NOTE 14 - PREFERRED STOCK

Series B Preferred Stock:

Commencing in April 2014, the Company conducted a private placement of up to 480,000 shares of its 6.25% Non-Cumulative Convertible Perpetual Preferred Stock, Series B (“Series B Preferred Stock”) for an offering price of $25.00 per share (the “2014 Private Placement”).  Pursuant to the Private Placement, the Company sold an aggregate of 480,000 shares of Series B Preferred Stock on May 12, 2014 and July 15, 2014, for an aggregate offering price of $12,000.  After payment of approximately $482 in placement fees and approximately $149 of other offering expenses, the Company’s net proceeds from its sale of the 480,000 shares of Series B Preferred Stock in the Private Placement were approximately $11,369

For each share of Series B Preferred Stock sold in the Private Placement, the Company also issued, at no additional charge, a Warrant to purchase common stock of the Company.  See Note 15-Common Stock Warrants for additional information.  



Conversion of Series B Preferred Stock to Common Stock:

On September 29, 2017, the Company announced the conversion of its Series B Preferred Stock into shares of Common Stock of the Company.  The conversion was effective October 6, 2017, and resulted in the conversion of all 480,000 of the Company’s issued and outstanding shares of Series B Preferred Stock into approximately 6,857,143 shares of Common Stock (prior to the 1-for-5.5 reverse stock split effective August 20, 2018), or approximately 1,246,753 shares of Common Stock (on a post-reverse-split basis).   
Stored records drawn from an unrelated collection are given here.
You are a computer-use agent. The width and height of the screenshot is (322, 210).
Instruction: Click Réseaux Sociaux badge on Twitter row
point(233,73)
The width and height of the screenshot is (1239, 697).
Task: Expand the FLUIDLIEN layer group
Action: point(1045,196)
The conversion of the Series B Preferred Stock resulted in the elimination of the non-cumulative preferred dividend payments on the Series B Preferred Stock in the aggregate amount of approximately $188 quarterly ($750 annually) beginning with the 4th quarter of 2017.    



Series C Preferred Stock:

On October 25, 2019, the Company entered into a Securities Purchase Agreement with certain accredited investors in a private placement for an aggregate offering price of approximately $25 million, pursuant to which on October 31, 2019, the Holding Company sold (i) 849,615 shares of the Company’s common stock, at a purchase price of $12.00 per share and (ii) 12,337 shares of a new series of the Company’s non-voting convertible perpetual preferred stock, Series C, par value $0.01 per share (the “Series C Preferred Stock”), at a purchase price of $1,200.00 per share.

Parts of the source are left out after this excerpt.